◆ Task instructions ◆
Recast the material below as a numbered list, starting with the line that contains "At what coordinates" and going on through the line that contains "pyautogui.click(x=91, y=78)", and include nothing outside that span. Skip any blank lines, and leave the pictures out of your answer.

◆ Exercise inputs ◆
## Begin

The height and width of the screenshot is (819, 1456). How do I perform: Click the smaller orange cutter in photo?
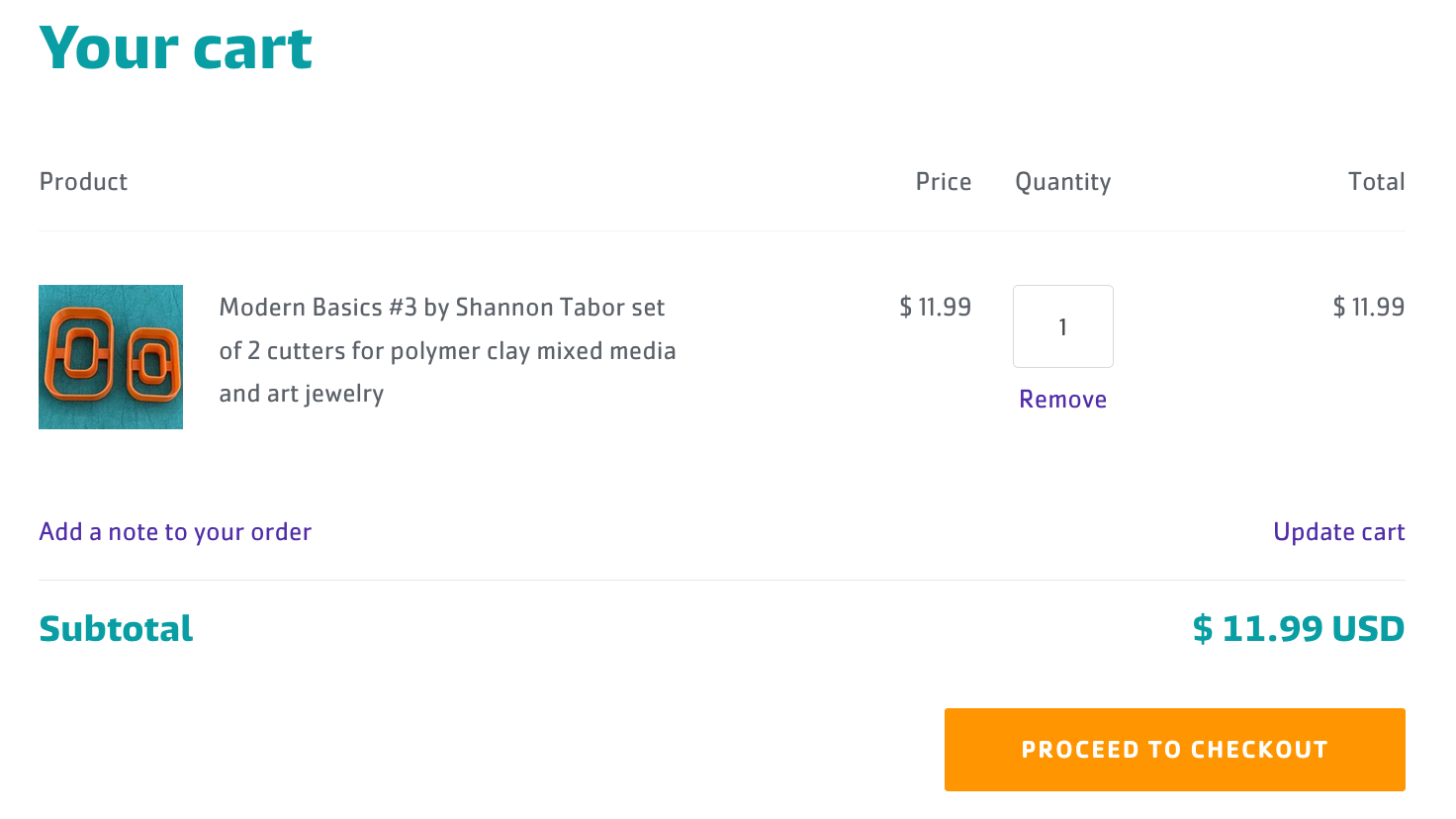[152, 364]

## End
## Begin

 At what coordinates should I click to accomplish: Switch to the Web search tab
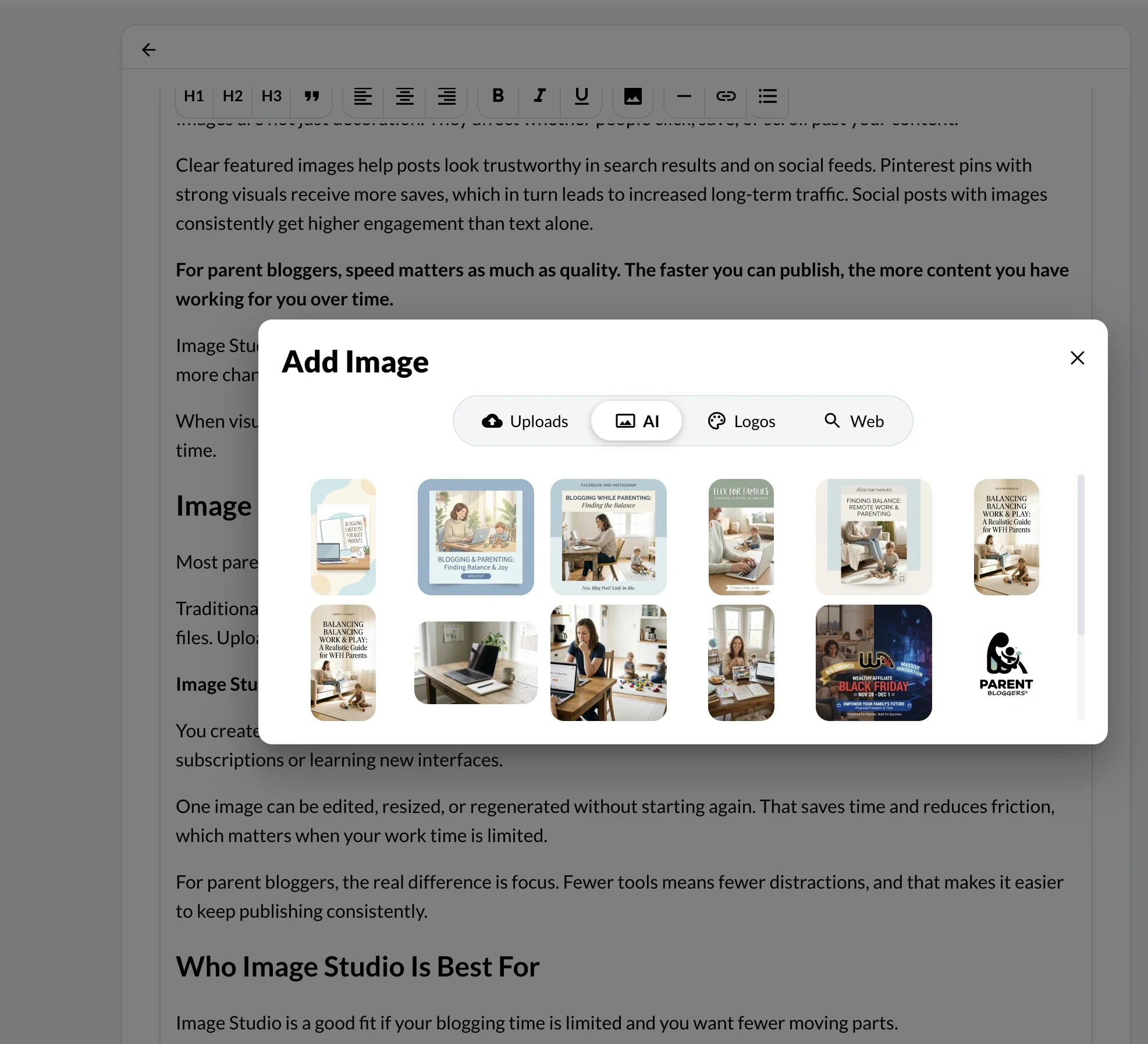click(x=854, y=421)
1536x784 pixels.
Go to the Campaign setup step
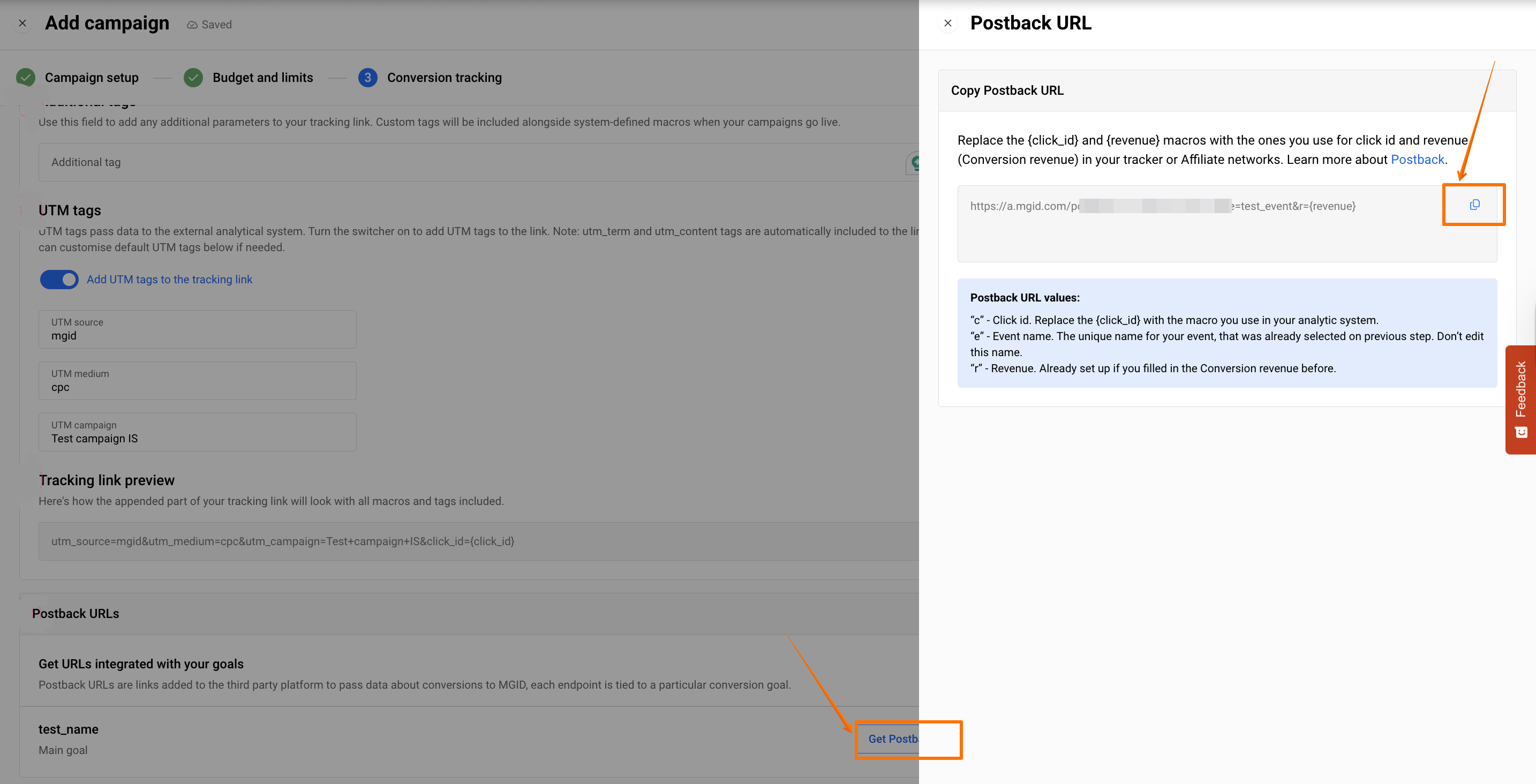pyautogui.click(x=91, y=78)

## End

◆ Exercise solution ◆
1.  At what coordinates should I click to accomplish: Switch to the Web search tab
2. click(x=854, y=421)
3. 1536x784 pixels.
4. Go to the Campaign setup step
5. pyautogui.click(x=91, y=78)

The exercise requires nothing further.